Given task - Copy the listing below line for line, leaving every character unchanged.

Listing of words and elements to locate -
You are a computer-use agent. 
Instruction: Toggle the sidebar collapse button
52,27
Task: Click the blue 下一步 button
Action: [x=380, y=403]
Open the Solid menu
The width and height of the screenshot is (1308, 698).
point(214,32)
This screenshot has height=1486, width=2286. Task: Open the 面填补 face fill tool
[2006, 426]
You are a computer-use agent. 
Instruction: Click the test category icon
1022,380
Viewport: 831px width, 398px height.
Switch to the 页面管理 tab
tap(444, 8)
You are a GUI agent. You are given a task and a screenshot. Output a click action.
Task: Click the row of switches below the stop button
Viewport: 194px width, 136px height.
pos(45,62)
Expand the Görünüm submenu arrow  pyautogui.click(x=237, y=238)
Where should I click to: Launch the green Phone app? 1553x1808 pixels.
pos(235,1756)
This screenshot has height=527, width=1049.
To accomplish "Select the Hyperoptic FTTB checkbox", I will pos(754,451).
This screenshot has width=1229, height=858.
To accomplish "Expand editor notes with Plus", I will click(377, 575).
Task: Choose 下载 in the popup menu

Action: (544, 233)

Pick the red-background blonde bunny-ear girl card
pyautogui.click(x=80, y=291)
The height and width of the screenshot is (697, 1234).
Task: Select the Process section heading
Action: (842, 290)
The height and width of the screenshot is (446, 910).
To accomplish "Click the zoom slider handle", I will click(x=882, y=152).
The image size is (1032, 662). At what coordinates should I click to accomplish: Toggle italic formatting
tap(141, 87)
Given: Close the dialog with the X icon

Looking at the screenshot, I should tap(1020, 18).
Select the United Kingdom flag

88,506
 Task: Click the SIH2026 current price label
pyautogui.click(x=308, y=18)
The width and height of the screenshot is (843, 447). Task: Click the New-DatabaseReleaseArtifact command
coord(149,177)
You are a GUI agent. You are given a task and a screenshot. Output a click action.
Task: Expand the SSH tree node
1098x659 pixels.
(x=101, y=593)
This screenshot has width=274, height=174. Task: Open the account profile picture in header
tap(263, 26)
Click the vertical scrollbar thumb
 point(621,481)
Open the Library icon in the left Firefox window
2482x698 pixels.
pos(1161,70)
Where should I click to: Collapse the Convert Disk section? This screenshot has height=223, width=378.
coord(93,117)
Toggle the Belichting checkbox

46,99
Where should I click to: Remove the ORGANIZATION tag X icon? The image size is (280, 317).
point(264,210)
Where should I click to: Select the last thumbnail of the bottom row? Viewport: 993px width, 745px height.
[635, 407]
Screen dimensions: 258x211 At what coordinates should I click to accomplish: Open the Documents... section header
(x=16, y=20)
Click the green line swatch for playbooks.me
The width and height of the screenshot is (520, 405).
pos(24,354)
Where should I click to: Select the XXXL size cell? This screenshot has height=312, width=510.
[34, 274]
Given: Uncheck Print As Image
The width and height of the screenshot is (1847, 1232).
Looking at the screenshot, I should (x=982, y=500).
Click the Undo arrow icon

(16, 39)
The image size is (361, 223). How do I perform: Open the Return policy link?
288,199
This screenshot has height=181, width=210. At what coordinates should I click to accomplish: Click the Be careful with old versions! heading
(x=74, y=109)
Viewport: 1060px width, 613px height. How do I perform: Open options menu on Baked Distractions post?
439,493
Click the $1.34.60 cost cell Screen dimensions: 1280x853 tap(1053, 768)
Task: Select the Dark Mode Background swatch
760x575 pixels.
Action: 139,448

Solution -
You are a computer-use agent. 
Instruction: Toggle the sidebar collapse button
52,27
Task: Click the blue 下一步 button
Action: [x=380, y=403]
Open the Solid menu
The width and height of the screenshot is (1308, 698).
point(214,32)
This screenshot has height=1486, width=2286. Task: Open the 面填补 face fill tool
[2006, 426]
You are a computer-use agent. 
Instruction: Click the test category icon
1022,380
Viewport: 831px width, 398px height.
Switch to the 页面管理 tab
tap(444, 8)
You are a GUI agent. You are given a task and a screenshot. Output a click action.
Task: Click the row of switches below the stop button
Viewport: 194px width, 136px height.
pos(45,62)
Expand the Görünüm submenu arrow  pyautogui.click(x=237, y=238)
Where should I click to: Launch the green Phone app? 1553x1808 pixels.
pos(235,1756)
This screenshot has height=527, width=1049.
To accomplish "Select the Hyperoptic FTTB checkbox", I will pos(754,451).
This screenshot has width=1229, height=858.
To accomplish "Expand editor notes with Plus", I will click(377, 575).
Task: Choose 下载 in the popup menu

Action: (544, 233)

Pick the red-background blonde bunny-ear girl card
pyautogui.click(x=80, y=291)
The height and width of the screenshot is (697, 1234).
Task: Select the Process section heading
Action: (842, 290)
The height and width of the screenshot is (446, 910).
To accomplish "Click the zoom slider handle", I will click(x=882, y=152).
The image size is (1032, 662). At what coordinates should I click to accomplish: Toggle italic formatting
tap(141, 87)
Given: Close the dialog with the X icon

Looking at the screenshot, I should tap(1020, 18).
Select the United Kingdom flag

88,506
 Task: Click the SIH2026 current price label
pyautogui.click(x=308, y=18)
The width and height of the screenshot is (843, 447). Task: Click the New-DatabaseReleaseArtifact command
coord(149,177)
You are a GUI agent. You are given a task and a screenshot. Output a click action.
Task: Expand the SSH tree node
1098x659 pixels.
(x=101, y=593)
This screenshot has width=274, height=174. Task: Open the account profile picture in header
tap(263, 26)
Click the vertical scrollbar thumb
 point(621,481)
Open the Library icon in the left Firefox window
2482x698 pixels.
pos(1161,70)
Where should I click to: Collapse the Convert Disk section? This screenshot has height=223, width=378.
coord(93,117)
Toggle the Belichting checkbox

46,99
Where should I click to: Remove the ORGANIZATION tag X icon? The image size is (280, 317).
point(264,210)
Where should I click to: Select the last thumbnail of the bottom row? Viewport: 993px width, 745px height.
[635, 407]
Screen dimensions: 258x211 At what coordinates should I click to accomplish: Open the Documents... section header
(x=16, y=20)
Click the green line swatch for playbooks.me
The width and height of the screenshot is (520, 405).
pos(24,354)
Where should I click to: Select the XXXL size cell? This screenshot has height=312, width=510.
[34, 274]
Given: Uncheck Print As Image
The width and height of the screenshot is (1847, 1232).
Looking at the screenshot, I should (x=982, y=500).
Click the Undo arrow icon

(16, 39)
The image size is (361, 223). How do I perform: Open the Return policy link?
288,199
This screenshot has height=181, width=210. At what coordinates should I click to accomplish: Click the Be careful with old versions! heading
(x=74, y=109)
Viewport: 1060px width, 613px height. How do I perform: Open options menu on Baked Distractions post?
439,493
Click the $1.34.60 cost cell Screen dimensions: 1280x853 tap(1053, 768)
Task: Select the Dark Mode Background swatch
760x575 pixels.
Action: 139,448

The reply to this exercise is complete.